Datafolha: Governo Lula tem 40% de avaliação negativa, índice que se aproxima de governos anteriores

A avaliação negativa do governo do presidente Luiz Inácio Lula da Silva atingiu 40%, de acordo com a mais recente pesquisa Datafolha divulgada neste sábado (7). O índice de aprovação, que considera a gestão como ótima ou boa, permaneceu em 32%, com outros 26% classificando o governo como regular.

Este cenário representa uma oscilação para cima na avaliação negativa em comparação com o levantamento de dezembro do ano passado, quando o índice de ‘ruim/pessimo’ marcava 37%. A alta, contudo, se manteve dentro da margem de erro, que é de 2 pontos percentuais para mais ou para menos.

A pesquisa entrevistou 2.004 brasileiros com 16 anos ou mais entre os dias 3 e 5 deste mês, com margem de erro máxima de dois pontos percentuais e nível de confiança de 95%. Os dados estão registrados no TSE sob o código BR-03715/2026.

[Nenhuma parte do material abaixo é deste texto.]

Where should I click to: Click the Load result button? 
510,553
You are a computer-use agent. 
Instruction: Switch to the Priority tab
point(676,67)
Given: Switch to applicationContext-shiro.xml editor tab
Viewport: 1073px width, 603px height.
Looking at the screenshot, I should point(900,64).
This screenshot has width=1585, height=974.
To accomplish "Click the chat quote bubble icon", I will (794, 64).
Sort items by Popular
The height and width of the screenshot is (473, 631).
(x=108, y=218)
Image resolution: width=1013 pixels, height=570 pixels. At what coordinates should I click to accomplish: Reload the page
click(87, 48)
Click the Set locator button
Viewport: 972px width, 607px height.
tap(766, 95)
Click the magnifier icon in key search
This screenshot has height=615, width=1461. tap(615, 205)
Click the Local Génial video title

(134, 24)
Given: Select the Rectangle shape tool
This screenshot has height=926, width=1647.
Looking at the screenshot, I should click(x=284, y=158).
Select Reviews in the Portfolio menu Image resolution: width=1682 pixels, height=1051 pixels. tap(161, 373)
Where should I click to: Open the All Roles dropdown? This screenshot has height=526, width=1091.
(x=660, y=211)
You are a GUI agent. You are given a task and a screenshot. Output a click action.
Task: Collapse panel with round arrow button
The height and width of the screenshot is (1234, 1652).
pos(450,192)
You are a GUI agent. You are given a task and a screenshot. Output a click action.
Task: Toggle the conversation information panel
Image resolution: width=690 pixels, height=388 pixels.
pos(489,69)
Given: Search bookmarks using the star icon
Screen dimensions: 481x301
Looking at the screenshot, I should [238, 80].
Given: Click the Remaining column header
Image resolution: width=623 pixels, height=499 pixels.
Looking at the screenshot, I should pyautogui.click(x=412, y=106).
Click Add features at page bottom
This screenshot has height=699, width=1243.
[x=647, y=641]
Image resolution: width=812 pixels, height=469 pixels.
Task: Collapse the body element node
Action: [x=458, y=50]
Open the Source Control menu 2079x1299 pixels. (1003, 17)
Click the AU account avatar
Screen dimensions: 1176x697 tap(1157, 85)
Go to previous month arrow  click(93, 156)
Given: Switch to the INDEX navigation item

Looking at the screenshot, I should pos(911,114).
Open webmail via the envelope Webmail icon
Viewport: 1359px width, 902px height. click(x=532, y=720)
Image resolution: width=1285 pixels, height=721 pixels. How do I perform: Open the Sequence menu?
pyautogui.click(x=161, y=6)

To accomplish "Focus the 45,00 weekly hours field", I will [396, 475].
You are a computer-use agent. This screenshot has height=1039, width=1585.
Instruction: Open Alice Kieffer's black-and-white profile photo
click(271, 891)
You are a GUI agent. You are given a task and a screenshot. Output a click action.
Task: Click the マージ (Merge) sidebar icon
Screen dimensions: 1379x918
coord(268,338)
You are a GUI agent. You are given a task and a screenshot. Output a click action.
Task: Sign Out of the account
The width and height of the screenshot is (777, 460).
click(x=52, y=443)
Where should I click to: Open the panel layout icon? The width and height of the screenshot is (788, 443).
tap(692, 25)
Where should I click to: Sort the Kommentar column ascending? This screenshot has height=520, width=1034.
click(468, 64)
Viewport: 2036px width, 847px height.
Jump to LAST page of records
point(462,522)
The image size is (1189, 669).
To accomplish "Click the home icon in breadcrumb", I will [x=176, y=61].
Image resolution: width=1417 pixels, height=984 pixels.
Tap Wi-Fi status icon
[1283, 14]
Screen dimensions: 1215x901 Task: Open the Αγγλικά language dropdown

Governo busca reverter percepção com medidas econômicas

Apesar da mobilização do governo em pautas econômicas, como a isenção do Imposto de Renda para quem ganha até R$ 5.000, a percepção negativa se mantém. A nova tabela do IR, uma das bandeiras da campanha de 2022, entrou em vigor neste ano.

O Planalto tem se esforçado para destacar dados econômicos positivos, visando as próximas eleições. No entanto, uma sequência de pesquisas tem gerado frustração entre aliados do presidente, que esperavam um desempenho melhor na popularidade.

O levantamento sugere que episódios como o desfile em homenagem à Acadêmicos de Niterói e as investigações relacionadas ao caso Banco Master não afetaram significativamente a avaliação do governo Lula até o momento.

Aprovação pessoal de Lula oscila dentro da margem de erro

No que diz respeito à aprovação pessoal do trabalho de Lula como presidente, 49% desaprovam a gestão, enquanto 47% a aprovam. Outros 4% não souberam responder. Em dezembro, a desaprovação era de 48% e a aprovação de 49%, indicando uma manutenção do quadro sem mudanças estatisticamente significativas.

A pesquisa também destaca a relação com o voto de 2022: 86% dos que votaram em Lula aprovam seu trabalho, contra 11% que desaprovam. Entre os que votaram em Jair Bolsonaro, 90% desaprovam a gestão e apenas 9% aprovam.

A desaprovação é maior entre homens (54%) do que entre mulheres (45%). Entre aqueles com ensino médio, 54% desaprovam, enquanto no ensino fundamental, 57% aprovam. No ensino superior, 52% desaprovam a gestão.

Evangélicos e eleitores de Bolsonaro concentram maior desaprovação

A maior distância entre aprovação e desaprovação ocorre entre os evangélicos, com um saldo negativo de 36 pontos: 66% desaprovam o presidente e 30% aprovam. Este segmento representa um desafio considerável para a base de apoio do governo.

A avaliação negativa de Lula, após três anos e dois meses de mandato, o coloca entre os presidentes com maior índice de rejeição nesta etapa. Com 40% de ‘ruim/pessimo’, ele fica atrás apenas de José Sarney (65%) e Jair Bolsonaro (46%) em pesquisas semelhantes.

Em comparação, no fim de seu primeiro mandato em 2006, Lula registrava 23% de avaliação negativa, e em 2010, no final do segundo mandato, o índice era de apenas 4%. Outros presidentes como Fernando Henrique Cardoso tiveram 21% em 1998 e 28% em 2002, e Dilma Rousseff, 21% em 2014.

Avaliação positiva de Lula abaixo de mandatos anteriores

No quesito avaliação positiva, Lula tem 32% atualmente. Os índices mais baixos da série histórica pertencem a Sarney (10% em 1988) e Bolsonaro (25% em 2022). Lula, em períodos semelhantes de seus mandatos anteriores, apresentou taxas muito superiores: 38% em 2006 e 76% em 2010.

Fernando Henrique Cardoso registrou 38% em 1998 e 29% em 2002. Dilma Rousseff, por sua vez, contava com 41% de aprovação no início de 2014. Os dados indicam um cenário desafiador para a popularidade do atual governo, especialmente no contexto pré-eleitoral.